DD had a walking talking English mock yesterday. She wouldn’t share her mark but it was really low.
I’ve told her to speak to her English teacher, apparently Head of English gave advice at the start of the walking talking mock which seems to have contradicted what DDs English teacher said in class.
DD struggles with the subjective nature of English, she is a maths girl.
The mock was an AQA specimen paper: An Inspector Calls, Ozymandias and unseen poetry. She said she was really pleased with what she had written but clearly not what is required. Teacher had made comments like “don’t state the obvious” and then “give more information” or something similar basically the comments in DDs eyes contradict each other.
After the tears, i started looking online for advice on how best to answer the questions. She has a load of study books, I’ll have a read of those too if DD will let me.
I’m not sure what a “walking talking” mock is? so not sure if I can help although I am an English teacher.
It’s hard to say without examples of the questions (and answers!) what might have gone wrong. It’s usually a case of not providing an analytical response which explains what the effect of a particular choice of words/techniques is and how the words/technique created that effect.
I would guess that the “don’t state the obvious” is asking your DD not to simply recount what happens in the texts but to write analytically about them - which is where the need to give more information might come in.
A parent rather than teacher. Having seen dd's gcse script I'd suggest while she needs to state the basics, it is also a requirement to follow this through with the effect it creates and her opinion as a reader.
Ie. "Quote" is an example of alliteration , creating a staccato effect by repetition of ... Such language moves the pace of the passage along more rapidly and the writer involves the reader in the momentum of the journey. This is contrasted later by the slower pace created by use of "" later in the passage. I enjoy this because ...

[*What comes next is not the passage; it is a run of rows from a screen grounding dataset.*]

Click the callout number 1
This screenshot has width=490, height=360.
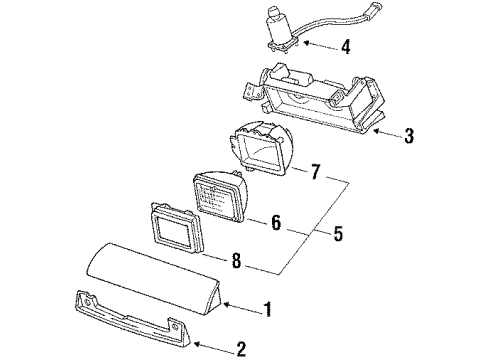coord(268,310)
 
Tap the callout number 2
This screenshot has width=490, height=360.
coord(241,349)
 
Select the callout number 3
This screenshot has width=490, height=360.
coord(409,136)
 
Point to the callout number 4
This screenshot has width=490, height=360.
coord(346,46)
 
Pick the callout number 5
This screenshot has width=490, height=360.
coord(338,233)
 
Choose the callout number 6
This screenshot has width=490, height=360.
coord(276,222)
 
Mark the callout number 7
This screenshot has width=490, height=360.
coord(315,172)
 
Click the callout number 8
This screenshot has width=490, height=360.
coord(236,260)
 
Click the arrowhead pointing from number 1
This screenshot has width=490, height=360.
coord(226,304)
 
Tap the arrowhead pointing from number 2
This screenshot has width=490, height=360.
coord(197,343)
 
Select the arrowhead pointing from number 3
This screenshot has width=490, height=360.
coord(376,131)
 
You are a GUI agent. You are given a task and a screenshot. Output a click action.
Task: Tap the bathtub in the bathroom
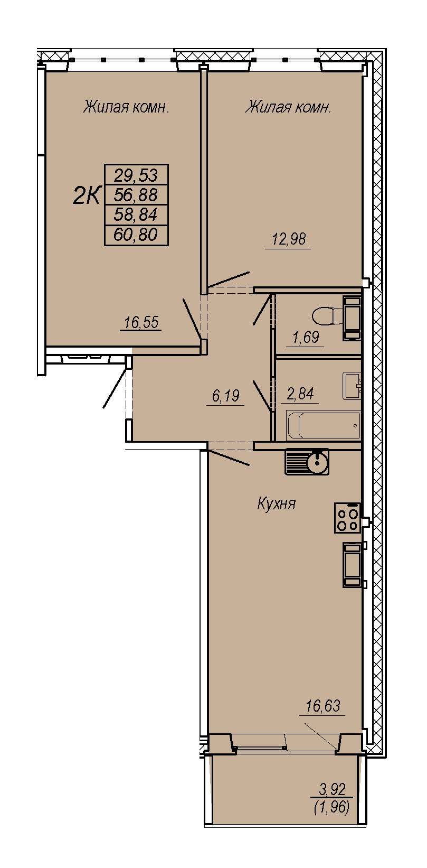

OK, I’ve had a look at the specimen paper. The key phrases is those types of questions are: “how” and “the ways they write”. These are directing the student specifically to give an analytical answer - so something like: the use of the adjective “vast” to describe the legs of the statue show how enormous it was, suggesting Ozymandias’s power and status when the statue was commissioned. However, the fact that the face of the statue now lies “half-sunk” and “shatter’d” shows how far that power has been diminished, and how he is now all but forgotten.
<disclaimer: this is a hurried example to try to give you an example which you can use to ask her if that is the sort of way she has been writing!>
A walking/ talking mock differs from usual mocks in as much as a teacher will give detailed instructions and prompts throughout the exam. These might be things like, ‘remember, when answering this question you need to refer to the effect the language used has on the reader’ or ‘this is a 4 mark question so you should only spend 5 minutes on it.’
They’ve always worked well in our school, especially as they ‘force’ students to keep to the correct pace as you all move into the next question together.
The advice from @TheOnlyLivingBoyInNewCross is spot on by the way: that is exactly what your daughter’s teacher means by not stating the obvious but including more detail - it’s all about effect created.
Are you being serious, TheOnlyLiving? OP posted this at 8.20, and at 10.36 you are moaning that s/he hasn't returned? hmm
Yes, I am actually. Why would you think I wasn’t being serious? If people start a thread asking for very specific advice as this one was, it’s courteous to do so when you have the time to engage in the discussion thereafter.
I’m sure she’ll be grateful for all the useful advice you’ve given on here though in response to her post. Oh - my mistake - you just came on to be bitchy and then leave again. So even with my moaning, I still managed to be more useful than you.